| Work to complete |
Copy the listing out in full. Keep every word as it is.

Start of Block

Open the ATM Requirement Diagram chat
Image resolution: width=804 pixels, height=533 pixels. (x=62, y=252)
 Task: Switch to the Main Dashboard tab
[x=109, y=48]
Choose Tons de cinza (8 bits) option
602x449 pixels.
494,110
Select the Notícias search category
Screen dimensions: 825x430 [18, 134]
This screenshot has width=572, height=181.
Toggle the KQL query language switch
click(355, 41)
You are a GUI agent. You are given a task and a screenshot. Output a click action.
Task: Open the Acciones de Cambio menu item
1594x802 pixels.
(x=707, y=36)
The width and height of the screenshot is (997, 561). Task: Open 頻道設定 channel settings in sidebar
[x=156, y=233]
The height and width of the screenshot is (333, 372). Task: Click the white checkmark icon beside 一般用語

End of Block

| Answer to the exercise |
Open the ATM Requirement Diagram chat
Image resolution: width=804 pixels, height=533 pixels. (x=62, y=252)
 Task: Switch to the Main Dashboard tab
[x=109, y=48]
Choose Tons de cinza (8 bits) option
602x449 pixels.
494,110
Select the Notícias search category
Screen dimensions: 825x430 [18, 134]
This screenshot has width=572, height=181.
Toggle the KQL query language switch
click(355, 41)
You are a GUI agent. You are given a task and a screenshot. Output a click action.
Task: Open the Acciones de Cambio menu item
1594x802 pixels.
(x=707, y=36)
The width and height of the screenshot is (997, 561). Task: Open 頻道設定 channel settings in sidebar
[x=156, y=233]
The height and width of the screenshot is (333, 372). Task: Click the white checkmark icon beside 一般用語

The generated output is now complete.